>> START Record excerpts
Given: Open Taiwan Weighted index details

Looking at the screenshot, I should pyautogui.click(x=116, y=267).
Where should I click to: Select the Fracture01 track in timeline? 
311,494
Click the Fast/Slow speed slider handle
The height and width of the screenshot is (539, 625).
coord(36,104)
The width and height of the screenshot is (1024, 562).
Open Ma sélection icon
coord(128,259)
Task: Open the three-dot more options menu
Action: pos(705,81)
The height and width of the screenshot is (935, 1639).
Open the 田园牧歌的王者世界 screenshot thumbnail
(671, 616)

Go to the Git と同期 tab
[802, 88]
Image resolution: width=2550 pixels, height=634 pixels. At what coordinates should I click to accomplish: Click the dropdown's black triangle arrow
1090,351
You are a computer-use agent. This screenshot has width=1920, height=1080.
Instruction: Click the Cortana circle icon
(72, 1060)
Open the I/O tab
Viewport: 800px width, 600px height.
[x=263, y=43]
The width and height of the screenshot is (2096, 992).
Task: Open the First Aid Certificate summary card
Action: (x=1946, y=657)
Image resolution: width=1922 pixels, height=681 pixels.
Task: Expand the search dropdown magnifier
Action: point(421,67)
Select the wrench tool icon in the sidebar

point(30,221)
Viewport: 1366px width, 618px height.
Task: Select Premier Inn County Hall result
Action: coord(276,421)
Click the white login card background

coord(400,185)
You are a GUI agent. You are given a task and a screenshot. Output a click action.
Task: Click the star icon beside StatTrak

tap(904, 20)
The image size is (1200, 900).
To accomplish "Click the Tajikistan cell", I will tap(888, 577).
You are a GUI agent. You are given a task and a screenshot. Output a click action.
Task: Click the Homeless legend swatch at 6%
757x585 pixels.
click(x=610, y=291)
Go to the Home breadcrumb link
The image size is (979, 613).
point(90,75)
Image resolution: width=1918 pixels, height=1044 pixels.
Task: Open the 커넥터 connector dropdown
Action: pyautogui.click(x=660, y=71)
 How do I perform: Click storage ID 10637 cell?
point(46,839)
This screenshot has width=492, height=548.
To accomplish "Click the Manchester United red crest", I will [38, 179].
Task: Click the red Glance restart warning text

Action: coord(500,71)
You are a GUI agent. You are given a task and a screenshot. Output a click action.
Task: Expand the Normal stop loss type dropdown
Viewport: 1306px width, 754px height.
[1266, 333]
>> END Record excerpts
What is required ::
Show every line of the records above that contains the word "icon", copying each line in full.

Task output ::
Open Ma sélection icon
Instruction: Click the Cortana circle icon
Select the wrench tool icon in the sidebar
Task: Click the star icon beside StatTrak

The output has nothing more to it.